Location: Mosquito and Fly ResearchTitle: Structure-activity relationship in 34 trifluoromethylphenyl amides against Aedes aegypti Author
|Linthicum, Kenneth - Ken|
Submitted to: Meeting Abstract
Publication Type: Abstract Only
Publication Acceptance Date: 8/14/2014
Publication Date: N/A
Citation: N/A Interpretive Summary:
Technical Abstract: As part of our mission to discover new mosquito insecticides, 34 trifluoromethylphenyl amides were designed and synthesized. These compounds have trifluoromethyl- groups located in the ortho-, meta- or para- positions on the phenyl ring and have various substituents attached to the carbonyl carbon, e.g. 2,6-dinitrophenyl, 2-methylphenyl, trifluoromethyl, pentafluoroethyl, 2-chloroethyl, 3-pentyl or n-alkyl (pentyl, hexyl, heptyl, nonyl and decyl) groups.These compounds were evaluated for toxicity against Ae. aegypti larvae and adult female and for repellency against adult female Ae. aegypti. The most active compounds were those that had either halogenated moiety in the ortho- position to the amide group, or those with halogenated moiety attached to the carbonyl carbon. The presence of a 2,6-dichloro group increased larvicidal and repellent activity of para- substituted trifluoromethylphenyl amides when the trifluoromethyl- or aromatic group (2,6-dinitrophenyl or 2-methylphenyl) was attached to the carbonyl carbon. Larvicidal and repellent activity decreased when an alkyl group such as 3-pentyl or n-pentyl was attached to the carbonyl carbon. In ortho- and meta- trifluoromethyl, and, also, 2,6-dichloro- para- trifluoromethyl amides, the repellent activity increased when either trifluoromethyl or pentafluoroethyl group was attached to the amide carbon. Repellency decreased when the n-alkyl group (hexyl, heptyl, nonyl or decyl) or aromatic group (2,6-dinitrophenyl or 2-methylphenyl) was attached to the amide carbon.

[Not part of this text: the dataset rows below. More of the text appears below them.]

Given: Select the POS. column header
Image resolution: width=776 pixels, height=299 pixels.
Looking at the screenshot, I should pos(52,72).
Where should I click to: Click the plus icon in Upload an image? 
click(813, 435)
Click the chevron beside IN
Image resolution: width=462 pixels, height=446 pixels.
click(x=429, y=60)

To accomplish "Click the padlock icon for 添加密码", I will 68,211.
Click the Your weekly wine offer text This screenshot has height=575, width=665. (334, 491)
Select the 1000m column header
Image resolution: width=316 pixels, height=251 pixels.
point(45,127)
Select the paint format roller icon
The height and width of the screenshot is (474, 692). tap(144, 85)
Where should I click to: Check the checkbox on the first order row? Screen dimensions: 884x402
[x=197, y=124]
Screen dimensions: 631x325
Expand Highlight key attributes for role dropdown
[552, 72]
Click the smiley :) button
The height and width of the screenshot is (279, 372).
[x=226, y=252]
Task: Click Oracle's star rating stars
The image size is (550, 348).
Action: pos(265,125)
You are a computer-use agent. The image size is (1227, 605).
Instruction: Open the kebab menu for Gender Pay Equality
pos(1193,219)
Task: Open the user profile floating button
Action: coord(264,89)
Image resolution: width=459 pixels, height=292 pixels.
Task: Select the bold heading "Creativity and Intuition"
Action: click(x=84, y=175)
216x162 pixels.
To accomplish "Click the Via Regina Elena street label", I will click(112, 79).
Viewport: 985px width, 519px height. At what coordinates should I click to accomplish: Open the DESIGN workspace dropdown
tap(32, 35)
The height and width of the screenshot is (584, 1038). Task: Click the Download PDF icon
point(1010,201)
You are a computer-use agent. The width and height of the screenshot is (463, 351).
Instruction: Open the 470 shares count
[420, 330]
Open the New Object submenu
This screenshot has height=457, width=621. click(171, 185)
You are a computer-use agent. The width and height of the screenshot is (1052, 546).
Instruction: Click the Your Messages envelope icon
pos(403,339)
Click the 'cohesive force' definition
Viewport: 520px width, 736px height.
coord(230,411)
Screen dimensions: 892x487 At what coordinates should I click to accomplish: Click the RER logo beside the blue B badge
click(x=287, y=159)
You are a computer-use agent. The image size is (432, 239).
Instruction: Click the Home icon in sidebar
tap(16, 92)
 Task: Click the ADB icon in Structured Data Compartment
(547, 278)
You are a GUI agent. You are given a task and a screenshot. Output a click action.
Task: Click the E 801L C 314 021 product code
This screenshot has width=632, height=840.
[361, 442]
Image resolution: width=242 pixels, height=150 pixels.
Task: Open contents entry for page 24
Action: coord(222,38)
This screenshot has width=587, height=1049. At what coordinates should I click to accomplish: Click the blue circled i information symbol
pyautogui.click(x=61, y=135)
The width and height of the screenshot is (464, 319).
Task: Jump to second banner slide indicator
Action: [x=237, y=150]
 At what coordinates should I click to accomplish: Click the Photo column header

These structure-activity trends are being used for the design of novel mosquito insecticides and repellents. We are currently designing, synthesizing and bioassayng a new generation of compounds. Data generated from these new compounds will be used to produce a quantitative structure–activity relationship model (QSAR) for these compounds.